Alberto Dines # Editorial do programa Observatório da Imprensa na TV exibido dia 19/06/07


Bem vindos ao Observatório da Imprensa.


Este é o Tintim, um dos mais famosos repórteres do mundo. Começou há quase 80 anos e ficou conhecido pelo menos por 200 milhões de pessoas que compraram os seus álbuns em 40 países. Logo depois, apareceu outro repórter que tornou-se ainda mais famoso, Clark Kent, alter-ego do Superman. Em 1940 aparece um rádio-repórter que foi jornaleiro quando criança – o Capitão Marvel. O homem aranha, nosso contemporâneo, é cientista, mas faz bicos como fotógrafo e geralmente confronta o seu patrão, empresário de jornal não muito escrupuloso.
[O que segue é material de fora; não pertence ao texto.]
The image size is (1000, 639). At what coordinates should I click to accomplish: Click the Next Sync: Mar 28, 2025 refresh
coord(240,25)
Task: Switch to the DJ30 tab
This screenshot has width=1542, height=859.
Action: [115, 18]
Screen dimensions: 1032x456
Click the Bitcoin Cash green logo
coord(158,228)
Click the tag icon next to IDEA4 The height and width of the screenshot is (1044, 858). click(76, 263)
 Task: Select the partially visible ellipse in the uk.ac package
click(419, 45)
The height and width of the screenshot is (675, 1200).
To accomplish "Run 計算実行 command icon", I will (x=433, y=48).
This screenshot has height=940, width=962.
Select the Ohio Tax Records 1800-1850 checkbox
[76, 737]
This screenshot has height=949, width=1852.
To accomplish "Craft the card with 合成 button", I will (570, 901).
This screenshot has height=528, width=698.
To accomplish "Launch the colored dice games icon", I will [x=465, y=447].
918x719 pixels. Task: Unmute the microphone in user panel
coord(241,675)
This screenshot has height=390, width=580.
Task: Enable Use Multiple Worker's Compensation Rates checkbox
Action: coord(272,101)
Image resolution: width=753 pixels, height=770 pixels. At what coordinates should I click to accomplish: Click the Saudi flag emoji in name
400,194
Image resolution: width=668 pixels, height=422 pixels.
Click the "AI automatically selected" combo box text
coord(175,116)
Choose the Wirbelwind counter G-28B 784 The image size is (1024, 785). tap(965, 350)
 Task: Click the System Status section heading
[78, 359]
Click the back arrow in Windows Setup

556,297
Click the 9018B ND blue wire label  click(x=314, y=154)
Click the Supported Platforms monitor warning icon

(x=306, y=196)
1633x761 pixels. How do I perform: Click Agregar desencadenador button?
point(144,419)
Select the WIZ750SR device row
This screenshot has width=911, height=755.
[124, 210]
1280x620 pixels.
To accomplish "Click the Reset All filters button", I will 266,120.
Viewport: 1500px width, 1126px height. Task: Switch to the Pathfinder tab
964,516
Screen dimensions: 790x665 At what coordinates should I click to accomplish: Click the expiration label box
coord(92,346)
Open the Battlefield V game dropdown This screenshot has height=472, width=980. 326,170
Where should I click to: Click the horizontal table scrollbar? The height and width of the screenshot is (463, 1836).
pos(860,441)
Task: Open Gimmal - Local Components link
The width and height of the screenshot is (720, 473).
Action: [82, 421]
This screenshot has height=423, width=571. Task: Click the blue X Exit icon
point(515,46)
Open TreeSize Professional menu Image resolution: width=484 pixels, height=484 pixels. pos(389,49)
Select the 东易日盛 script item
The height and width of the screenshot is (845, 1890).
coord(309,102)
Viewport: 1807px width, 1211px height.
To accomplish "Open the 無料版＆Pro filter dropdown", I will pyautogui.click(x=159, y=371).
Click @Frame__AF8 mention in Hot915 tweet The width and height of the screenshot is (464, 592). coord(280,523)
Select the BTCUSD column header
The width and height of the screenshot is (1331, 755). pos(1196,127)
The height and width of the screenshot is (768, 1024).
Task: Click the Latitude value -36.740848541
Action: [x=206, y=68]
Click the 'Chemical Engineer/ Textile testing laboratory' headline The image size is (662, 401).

Apesar desta galeria de heróis e super-heróis de quadrinhos, a imprensa está hoje no banco dos réus, aqui e no exterior. Na semana passada, no mesmo dia, Tony Blair e o presidente Lula falaram muito mal dela. Isto sem falar em Hugo Chávez.


Será que não leram histórias em quadrinhos? Há três gerações a figura do repórter-herói de quadrinhos está associada à luta contra o mal, versão moderna do quixote, o cavaleiro andante do século dezesseis e dezessete. Então o que aconteceu com os jornais e jornalistas? O modelo hoje seria o jornal do Tio Patinhas, A Patada, que só se preocupava em vender mais exemplares do que o rival, A Patranha?


O que aconteceu com aquela que foi considerada a última profissão romântica? Mudou o mundo ou mudou a imprensa?